Medical Savings Accounts Could Put Choice Back Into Health Care

Medical savings accounts would help inject freedom of choice and personal responsibility back into health care, spur some badly needed changes in techniques and technology, and save billions of dollars.
Published on March 15, 2002

IT’S TIME TO BE CONSTRUCTIVE ABOUT HEALTH REFORM, Canada’s premiers have declared, in advance of a new round of jostling with Ottawa over Medicare. Here’s one constructive idea to think about: medical savings accounts (MSAs). They would help inject freedom of choice and personal responsibility back into health care, spur some badly needed changes in techniques and technology, and save billions of dollars.

The concept of the MSA is relatively simple. People put a certain amount of money annually into a tax-free account to spend as they see fit on their health care. It is the individual’s choice how that money is used for such things as checkups, blood tests or X rays. Major expenses — cancer treatment or the hospital care required for a major injury — are still covered by health insurance. MSAs would be like government-funded health RRSPs. The big advantage is that people could choose to spend or to save the money; they would no longer be consuming a “free” service. That difference would play a role in containing the demand for health services.

The idea has produced good results elsewhere. Singapore began to try the concept in 1984; citizens must save 6% to 8% of their income in tax-free accounts. The result hasn’t been greater medical shortages. Singapore boasts more diagnostic machinery than Canada on a per capita basis, and waiting times for MRI scans are a couple of days, vs. months here. Waiting lists for surgery are minimal.

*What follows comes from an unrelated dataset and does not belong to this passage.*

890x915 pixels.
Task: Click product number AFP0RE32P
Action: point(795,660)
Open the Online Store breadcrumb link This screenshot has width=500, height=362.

Singapore spends less than 4% of its gross domestic product on health care; we spend three times that.

There are, of course, problems. Singapore MSAs, for example, are limited to hospital-based care, leaving primary care to a patchwork of government and private clinics. But even so, Singapore ranked first in a major comparison of health-care systems conducted in 2001 by Canadian health economist Cynthia Ramsay.

China has also experimented with MSAs and dramatically lowered costs as a result. An initiative that began in 1995 in two smaller urban centers has spread to include Shanghai, Beijing and more than 40 other cities. In South Africa, MSAs are the most popular type of private health insurance, covering 4.6 million people. And even in the U.S., companies like Quaker Oats offer employees a type of MSA as an option in place of much maligned HMOs. The American Medical Association has endorsed the idea.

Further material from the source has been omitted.